__TASK OBJECTIVE__:
The expected output is the data below, restated word for word.
** THE INPUT follows **
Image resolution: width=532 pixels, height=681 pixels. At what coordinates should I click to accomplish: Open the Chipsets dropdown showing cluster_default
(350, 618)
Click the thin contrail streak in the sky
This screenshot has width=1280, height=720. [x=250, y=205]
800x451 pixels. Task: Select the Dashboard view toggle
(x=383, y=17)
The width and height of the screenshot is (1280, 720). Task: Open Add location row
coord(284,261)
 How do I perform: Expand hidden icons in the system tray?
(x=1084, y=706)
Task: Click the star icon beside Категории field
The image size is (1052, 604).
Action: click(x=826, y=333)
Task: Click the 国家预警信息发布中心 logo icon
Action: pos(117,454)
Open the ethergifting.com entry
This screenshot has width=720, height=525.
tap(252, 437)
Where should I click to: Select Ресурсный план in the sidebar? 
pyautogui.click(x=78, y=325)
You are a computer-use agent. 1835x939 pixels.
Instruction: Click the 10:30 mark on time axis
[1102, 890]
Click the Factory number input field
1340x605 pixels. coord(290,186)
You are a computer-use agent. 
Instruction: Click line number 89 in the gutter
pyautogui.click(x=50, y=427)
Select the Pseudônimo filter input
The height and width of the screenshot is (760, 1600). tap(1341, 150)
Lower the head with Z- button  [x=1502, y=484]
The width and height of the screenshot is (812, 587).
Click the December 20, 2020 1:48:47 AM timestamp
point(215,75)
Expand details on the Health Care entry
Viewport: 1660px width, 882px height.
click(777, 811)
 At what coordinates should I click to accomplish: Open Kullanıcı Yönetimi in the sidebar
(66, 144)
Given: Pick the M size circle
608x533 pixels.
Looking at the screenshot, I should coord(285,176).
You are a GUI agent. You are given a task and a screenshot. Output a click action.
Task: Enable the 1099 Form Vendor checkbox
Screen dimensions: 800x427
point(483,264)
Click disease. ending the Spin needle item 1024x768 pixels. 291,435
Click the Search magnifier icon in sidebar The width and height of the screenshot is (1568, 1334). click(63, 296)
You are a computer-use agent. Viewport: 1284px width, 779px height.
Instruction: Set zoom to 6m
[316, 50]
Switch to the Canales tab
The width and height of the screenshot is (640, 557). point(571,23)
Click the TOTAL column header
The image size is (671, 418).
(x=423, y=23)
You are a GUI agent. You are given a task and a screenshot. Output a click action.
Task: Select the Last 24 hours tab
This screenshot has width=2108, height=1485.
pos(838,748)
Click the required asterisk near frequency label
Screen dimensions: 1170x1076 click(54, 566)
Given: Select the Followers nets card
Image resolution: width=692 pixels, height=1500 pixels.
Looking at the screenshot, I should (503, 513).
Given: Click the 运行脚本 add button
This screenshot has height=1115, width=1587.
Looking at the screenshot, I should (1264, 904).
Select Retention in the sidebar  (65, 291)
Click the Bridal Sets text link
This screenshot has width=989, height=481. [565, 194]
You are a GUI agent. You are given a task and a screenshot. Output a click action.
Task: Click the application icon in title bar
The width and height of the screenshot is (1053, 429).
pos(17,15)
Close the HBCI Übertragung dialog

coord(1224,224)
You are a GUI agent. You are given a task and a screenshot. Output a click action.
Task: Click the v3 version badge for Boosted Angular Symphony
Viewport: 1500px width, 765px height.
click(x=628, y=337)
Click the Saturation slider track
** End of THE INPUT **
__COMPLETED TASK__:
Image resolution: width=532 pixels, height=681 pixels. At what coordinates should I click to accomplish: Open the Chipsets dropdown showing cluster_default
(350, 618)
Click the thin contrail streak in the sky
This screenshot has width=1280, height=720. [x=250, y=205]
800x451 pixels. Task: Select the Dashboard view toggle
(x=383, y=17)
The width and height of the screenshot is (1280, 720). Task: Open Add location row
coord(284,261)
 How do I perform: Expand hidden icons in the system tray?
(x=1084, y=706)
Task: Click the star icon beside Категории field
The image size is (1052, 604).
Action: click(x=826, y=333)
Task: Click the 国家预警信息发布中心 logo icon
Action: pos(117,454)
Open the ethergifting.com entry
This screenshot has width=720, height=525.
tap(252, 437)
Where should I click to: Select Ресурсный план in the sidebar? 
pyautogui.click(x=78, y=325)
You are a computer-use agent. 1835x939 pixels.
Instruction: Click the 10:30 mark on time axis
[1102, 890]
Click the Factory number input field
1340x605 pixels. coord(290,186)
You are a computer-use agent. 
Instruction: Click line number 89 in the gutter
pyautogui.click(x=50, y=427)
Select the Pseudônimo filter input
The height and width of the screenshot is (760, 1600). tap(1341, 150)
Lower the head with Z- button  [x=1502, y=484]
The width and height of the screenshot is (812, 587).
Click the December 20, 2020 1:48:47 AM timestamp
point(215,75)
Expand details on the Health Care entry
Viewport: 1660px width, 882px height.
click(777, 811)
 At what coordinates should I click to accomplish: Open Kullanıcı Yönetimi in the sidebar
(66, 144)
Given: Pick the M size circle
608x533 pixels.
Looking at the screenshot, I should coord(285,176).
You are a GUI agent. You are given a task and a screenshot. Output a click action.
Task: Enable the 1099 Form Vendor checkbox
Screen dimensions: 800x427
point(483,264)
Click disease. ending the Spin needle item 1024x768 pixels. 291,435
Click the Search magnifier icon in sidebar The width and height of the screenshot is (1568, 1334). click(63, 296)
You are a computer-use agent. Viewport: 1284px width, 779px height.
Instruction: Set zoom to 6m
[316, 50]
Switch to the Canales tab
The width and height of the screenshot is (640, 557). point(571,23)
Click the TOTAL column header
The image size is (671, 418).
(x=423, y=23)
You are a GUI agent. You are given a task and a screenshot. Output a click action.
Task: Select the Last 24 hours tab
This screenshot has width=2108, height=1485.
pos(838,748)
Click the required asterisk near frequency label
Screen dimensions: 1170x1076 click(54, 566)
Given: Select the Followers nets card
Image resolution: width=692 pixels, height=1500 pixels.
Looking at the screenshot, I should (503, 513).
Given: Click the 运行脚本 add button
This screenshot has height=1115, width=1587.
Looking at the screenshot, I should (1264, 904).
Select Retention in the sidebar  (65, 291)
Click the Bridal Sets text link
This screenshot has width=989, height=481. [565, 194]
You are a GUI agent. You are given a task and a screenshot. Output a click action.
Task: Click the application icon in title bar
The width and height of the screenshot is (1053, 429).
pos(17,15)
Close the HBCI Übertragung dialog

coord(1224,224)
You are a GUI agent. You are given a task and a screenshot. Output a click action.
Task: Click the v3 version badge for Boosted Angular Symphony
Viewport: 1500px width, 765px height.
click(x=628, y=337)
Click the Saturation slider track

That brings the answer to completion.